### WHAT THE TASK REQUIRES
Copy out the listing below so that each line matches exactly.

### THE RECORDS
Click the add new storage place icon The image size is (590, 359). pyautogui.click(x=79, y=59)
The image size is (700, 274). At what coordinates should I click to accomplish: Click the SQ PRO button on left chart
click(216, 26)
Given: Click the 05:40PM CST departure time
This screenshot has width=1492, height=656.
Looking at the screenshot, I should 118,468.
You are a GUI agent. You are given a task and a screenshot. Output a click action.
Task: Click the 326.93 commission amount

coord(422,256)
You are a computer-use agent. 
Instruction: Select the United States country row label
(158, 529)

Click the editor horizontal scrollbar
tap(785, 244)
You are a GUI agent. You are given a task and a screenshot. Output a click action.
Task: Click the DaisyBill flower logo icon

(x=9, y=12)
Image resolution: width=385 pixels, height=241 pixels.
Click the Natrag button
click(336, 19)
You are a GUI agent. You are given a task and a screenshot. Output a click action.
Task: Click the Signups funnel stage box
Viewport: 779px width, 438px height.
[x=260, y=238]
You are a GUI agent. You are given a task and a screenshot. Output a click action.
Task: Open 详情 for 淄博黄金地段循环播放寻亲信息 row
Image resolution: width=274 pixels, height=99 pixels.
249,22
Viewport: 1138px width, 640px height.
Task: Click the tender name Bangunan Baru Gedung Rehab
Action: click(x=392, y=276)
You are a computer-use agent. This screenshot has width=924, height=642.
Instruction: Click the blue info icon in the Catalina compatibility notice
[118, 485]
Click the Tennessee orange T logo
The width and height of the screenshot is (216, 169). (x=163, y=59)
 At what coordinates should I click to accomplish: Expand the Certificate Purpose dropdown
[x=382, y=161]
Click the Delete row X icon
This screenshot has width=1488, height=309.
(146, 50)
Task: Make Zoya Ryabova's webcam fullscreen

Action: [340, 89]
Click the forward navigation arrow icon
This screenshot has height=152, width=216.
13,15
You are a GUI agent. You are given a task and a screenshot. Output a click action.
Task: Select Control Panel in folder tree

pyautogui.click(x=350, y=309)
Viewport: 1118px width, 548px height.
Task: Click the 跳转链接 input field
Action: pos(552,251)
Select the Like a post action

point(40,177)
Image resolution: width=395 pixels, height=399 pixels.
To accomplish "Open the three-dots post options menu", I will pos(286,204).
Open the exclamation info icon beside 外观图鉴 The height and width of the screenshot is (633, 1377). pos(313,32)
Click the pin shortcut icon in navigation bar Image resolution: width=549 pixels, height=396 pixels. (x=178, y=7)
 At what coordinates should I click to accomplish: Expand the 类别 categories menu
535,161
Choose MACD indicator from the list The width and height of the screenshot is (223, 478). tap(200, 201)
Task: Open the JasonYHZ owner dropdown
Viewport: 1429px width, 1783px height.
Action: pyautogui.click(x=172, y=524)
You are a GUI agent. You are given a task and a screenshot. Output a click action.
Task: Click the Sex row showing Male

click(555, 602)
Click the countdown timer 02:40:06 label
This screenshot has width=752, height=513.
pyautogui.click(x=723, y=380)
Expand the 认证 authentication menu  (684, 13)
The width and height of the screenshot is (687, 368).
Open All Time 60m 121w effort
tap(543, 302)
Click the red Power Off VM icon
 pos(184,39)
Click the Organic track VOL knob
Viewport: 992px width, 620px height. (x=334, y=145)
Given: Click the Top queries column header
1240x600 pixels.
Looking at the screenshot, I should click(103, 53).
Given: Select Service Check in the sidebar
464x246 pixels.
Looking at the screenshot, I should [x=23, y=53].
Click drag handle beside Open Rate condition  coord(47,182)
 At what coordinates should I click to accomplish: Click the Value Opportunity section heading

### YOUR SOLUTION
Click the add new storage place icon The image size is (590, 359). pyautogui.click(x=79, y=59)
The image size is (700, 274). At what coordinates should I click to accomplish: Click the SQ PRO button on left chart
click(216, 26)
Given: Click the 05:40PM CST departure time
This screenshot has width=1492, height=656.
Looking at the screenshot, I should 118,468.
You are a GUI agent. You are given a task and a screenshot. Output a click action.
Task: Click the 326.93 commission amount

coord(422,256)
You are a computer-use agent. 
Instruction: Select the United States country row label
(158, 529)

Click the editor horizontal scrollbar
tap(785, 244)
You are a GUI agent. You are given a task and a screenshot. Output a click action.
Task: Click the DaisyBill flower logo icon

(x=9, y=12)
Image resolution: width=385 pixels, height=241 pixels.
Click the Natrag button
click(336, 19)
You are a GUI agent. You are given a task and a screenshot. Output a click action.
Task: Click the Signups funnel stage box
Viewport: 779px width, 438px height.
[x=260, y=238]
You are a GUI agent. You are given a task and a screenshot. Output a click action.
Task: Open 详情 for 淄博黄金地段循环播放寻亲信息 row
Image resolution: width=274 pixels, height=99 pixels.
249,22
Viewport: 1138px width, 640px height.
Task: Click the tender name Bangunan Baru Gedung Rehab
Action: click(x=392, y=276)
You are a computer-use agent. This screenshot has width=924, height=642.
Instruction: Click the blue info icon in the Catalina compatibility notice
[118, 485]
Click the Tennessee orange T logo
The width and height of the screenshot is (216, 169). (x=163, y=59)
 At what coordinates should I click to accomplish: Expand the Certificate Purpose dropdown
[x=382, y=161]
Click the Delete row X icon
This screenshot has width=1488, height=309.
(146, 50)
Task: Make Zoya Ryabova's webcam fullscreen

Action: [340, 89]
Click the forward navigation arrow icon
This screenshot has height=152, width=216.
13,15
You are a GUI agent. You are given a task and a screenshot. Output a click action.
Task: Select Control Panel in folder tree

pyautogui.click(x=350, y=309)
Viewport: 1118px width, 548px height.
Task: Click the 跳转链接 input field
Action: pos(552,251)
Select the Like a post action

point(40,177)
Image resolution: width=395 pixels, height=399 pixels.
To accomplish "Open the three-dots post options menu", I will pos(286,204).
Open the exclamation info icon beside 外观图鉴 The height and width of the screenshot is (633, 1377). pos(313,32)
Click the pin shortcut icon in navigation bar Image resolution: width=549 pixels, height=396 pixels. (x=178, y=7)
 At what coordinates should I click to accomplish: Expand the 类别 categories menu
535,161
Choose MACD indicator from the list The width and height of the screenshot is (223, 478). tap(200, 201)
Task: Open the JasonYHZ owner dropdown
Viewport: 1429px width, 1783px height.
Action: pyautogui.click(x=172, y=524)
You are a GUI agent. You are given a task and a screenshot. Output a click action.
Task: Click the Sex row showing Male

click(555, 602)
Click the countdown timer 02:40:06 label
This screenshot has width=752, height=513.
pyautogui.click(x=723, y=380)
Expand the 认证 authentication menu  (684, 13)
The width and height of the screenshot is (687, 368).
Open All Time 60m 121w effort
tap(543, 302)
Click the red Power Off VM icon
 pos(184,39)
Click the Organic track VOL knob
Viewport: 992px width, 620px height. (x=334, y=145)
Given: Click the Top queries column header
1240x600 pixels.
Looking at the screenshot, I should click(103, 53).
Given: Select Service Check in the sidebar
464x246 pixels.
Looking at the screenshot, I should [x=23, y=53].
Click drag handle beside Open Rate condition  coord(47,182)
 At what coordinates should I click to accomplish: Click the Value Opportunity section heading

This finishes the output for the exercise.